What the exercise asks
Give back an exact copy of the lines in the records below, from the line that has "Delete the 温度 property row" through the line that has "Focus the Finess", and nothing besides.

Input data
---------------

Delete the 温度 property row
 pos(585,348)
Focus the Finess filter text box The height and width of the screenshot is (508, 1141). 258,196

---------------

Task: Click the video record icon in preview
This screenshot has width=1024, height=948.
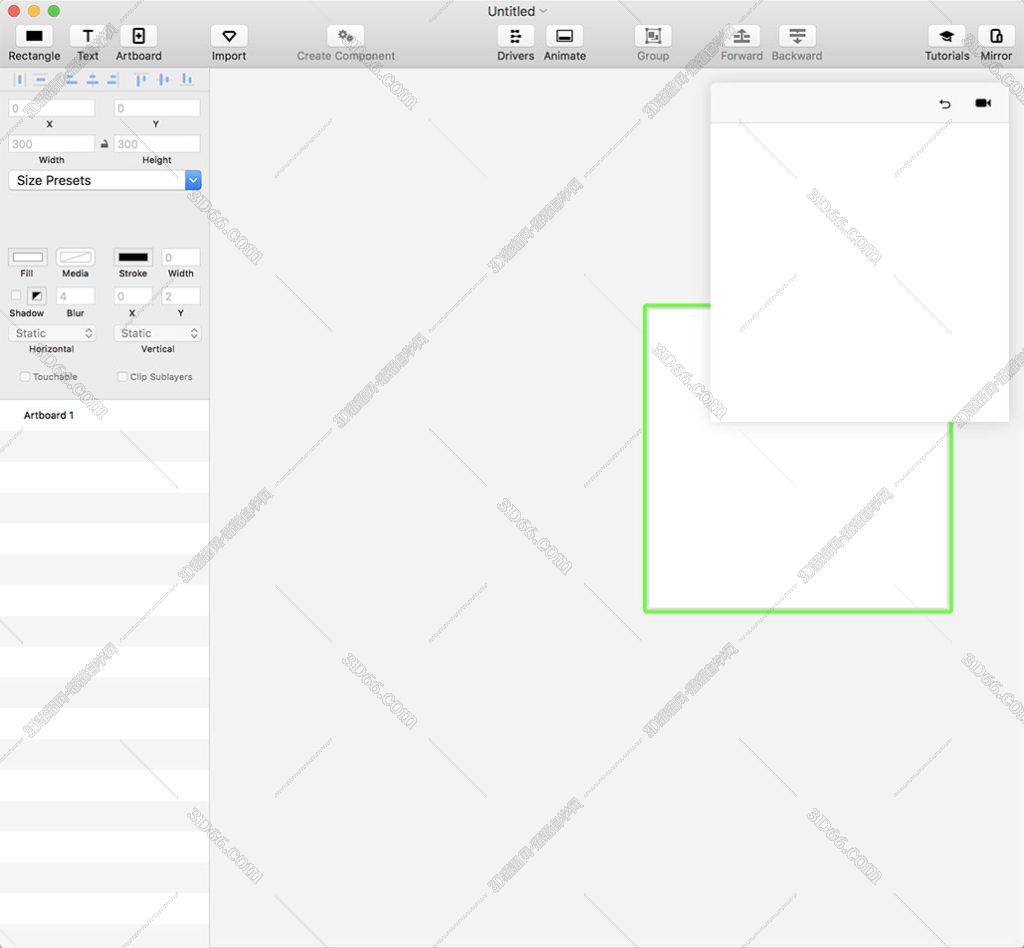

---------------

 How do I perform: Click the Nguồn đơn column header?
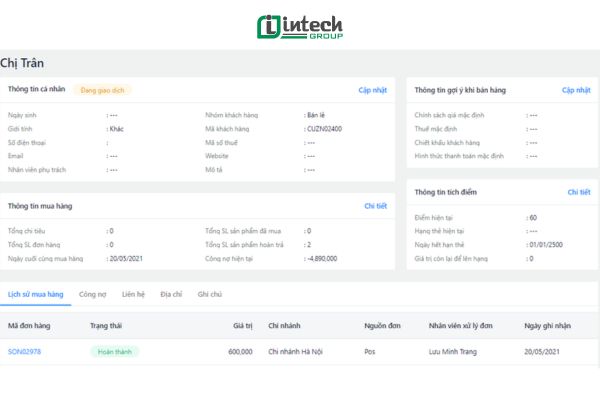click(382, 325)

---------------

Solution for this task
Delete the 温度 property row
 pos(585,348)
Focus the Finess filter text box The height and width of the screenshot is (508, 1141). 258,196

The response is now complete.